Содержалось что-то подлое в словах Киплинга «несите бремя белых» или нет, но там хотя бы «бремя» существовало, да?
Отдайте им всё, то что
Служило б с пользой вам, —
так говорилось. Любой колониализм требовал от белых развития завоеванных ими народов. Начиная с Римского клуба появился запрет на развитие как таковое! Sustainable development — это и есть запрет на развитие. И тем более на развитие слабых стран.
Эти страны не могут развиваться вне авторитаризма или какой-то централизации власти. Одному моему знакомому, который руководил в тот момент крупной западной разведслужбой, президент Кот-д’Ивуара говорил: «Вот сейчас пришли американцы, опять требуют демократии. Я строил нацию очень долго, а теперь опять будет племенная вражда». Нужна централизация власти, чтобы построить нацию, концентрировать ресурсы и толкнуть их на развитие.
Значит, когда развитые страны говорят: «В Центральной Африке должна быть демократия, сволочи! Пусть будет демократия всех против всех», — они на самом деле имеют в виду: «Вы никогда не будете развиваться! Никогда!» Когда-то боготворившие Запад люди, такие как Мубарак или старший Асад, не понимали: а какие, собственно, к ним претензии? А претензия была в одном: вы свои страны развиваете, а мы этого не хотим.
Когда сначала Кондолиза Райс, а потом ее шеф говорили в Египте, что «нашими врагами становятся все наши бывшие друзья, а нашими друзьями становятся наши бывшие враги, и нам нужна демократия», речь шла о том, что другом стал ИГИЛ (организация, деятельность которой запрещена в РФ)! Можно сколько угодно имитировать войну с ним. Но это — друзья, потому что они тоже не хотят развития. По большому счету, другом стал халифат, который ненавидит идею развития как таковую.
Вся периферия мира оказалась лишена развития, а свойства развития, которые были переданы в ядро мировой цивилизации, оказались глубоко деструктивными. И это только начало игры.

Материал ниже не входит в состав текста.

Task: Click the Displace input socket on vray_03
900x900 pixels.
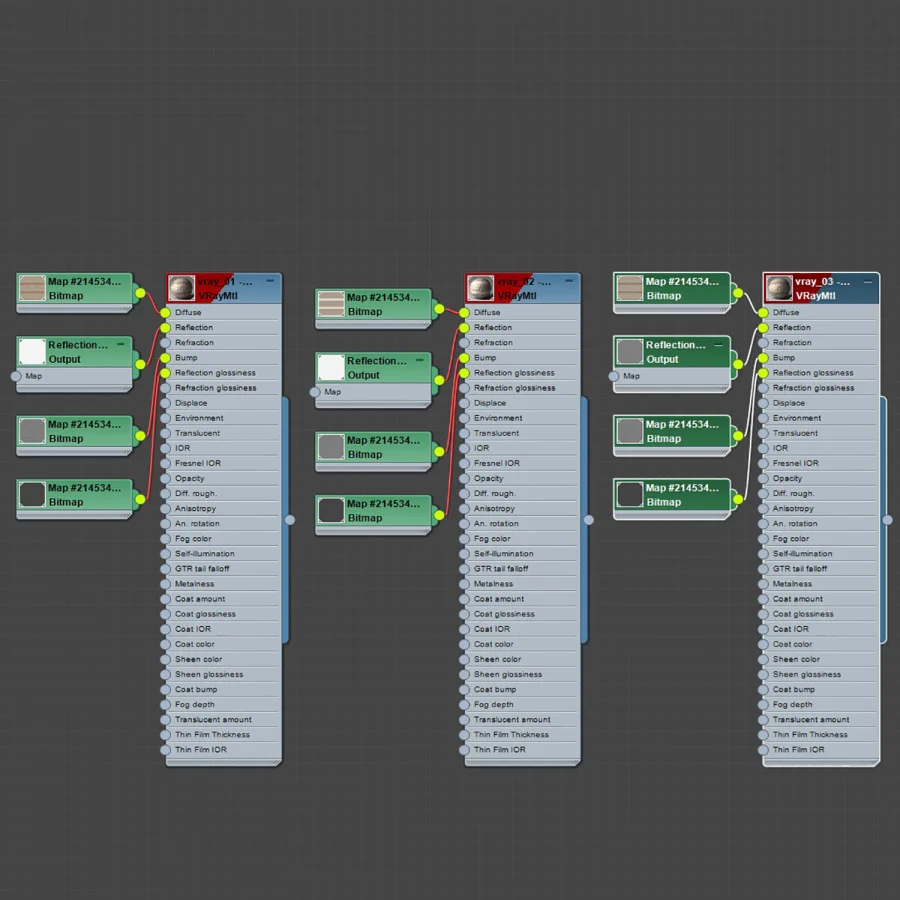Action: 763,403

Мои знакомые, которые занимали высокие посты в советской разведке, говорили, что закрытый западный проект, о котором вы говорите, называется «Великий инквизитор», или «Огненное сердце». И что штатские («пиджаки») склоняются к этому проекту, а «сапоги» склоняются к суровой военной диктатуре, сохраняющей частную собственность. Что проект «Великий инквизитор» пытались осуществить иезуиты в Парагвае и что связь между теми, кто работал над этим проектом, и сегодняшней американской штатской элитой, стоящей за демократами, явная и очевидная.
Я всегда спрашиваю себя, зачем огромному ведомству, сугубо респектабельному ЦРУ вдруг понадобилось так увлечься проектом вуду? В чем такая лакомость? Это гаитянский культ! Почему нужно было, чтобы всё ведомство этим занялось?

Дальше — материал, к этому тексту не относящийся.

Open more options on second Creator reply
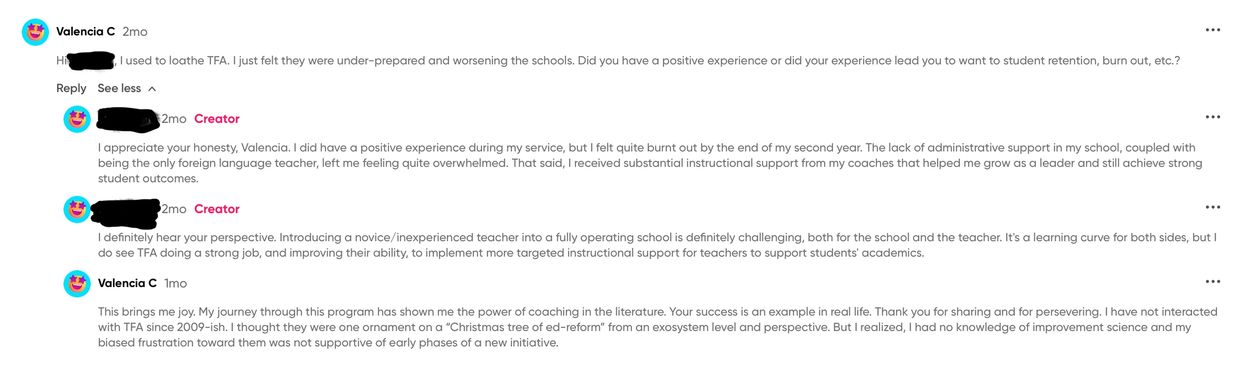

Мы находимся на самых первых подступах к постгуманистической тьме. Западные элиты заявили о конце проекта Гуманизм, проекта Человек и проекта История. Они этот мир уничтожают ради сохранения своей власти. Хайдеггер сказал, что когда уйдут все метафизики, последней метафизикой останется воля к власти. Вот мы увидим, что такое метафизика воли к власти над теми, кто уже людьми не является. Для «оптимизаторов» огромные группы людей уже не будут обладать душой.
Иоанн Павел II, кардинал Войтыла, который ненавидел Советский Союз, после краха СССР сказал, что «на обломках коммунизма мы построили цивилизацию смерти». Это она! Это первые ее проблески, это первые зигования, которые будут гораздо более серьезными. Гитлер не осмелился в масштабах всей своей страны взять на вооружение в качестве главного символа Черное солнце. Оно стало священным символом лишь для эсэсовцев, они его спрятали в замке Вевельсбург. А сейчас этот символ постгуманистической тьмы будет поднят на поверхность.
Самая страшная тьма еще только грядет. И в этом смысл чудовищной мутации Запада по ту сторону буржуазного модерна и гуманизма.
Дмитрий Куликов: Спасибо, Сергей Ервандович, за этот, как всегда, очень интересный и содержательный разговор.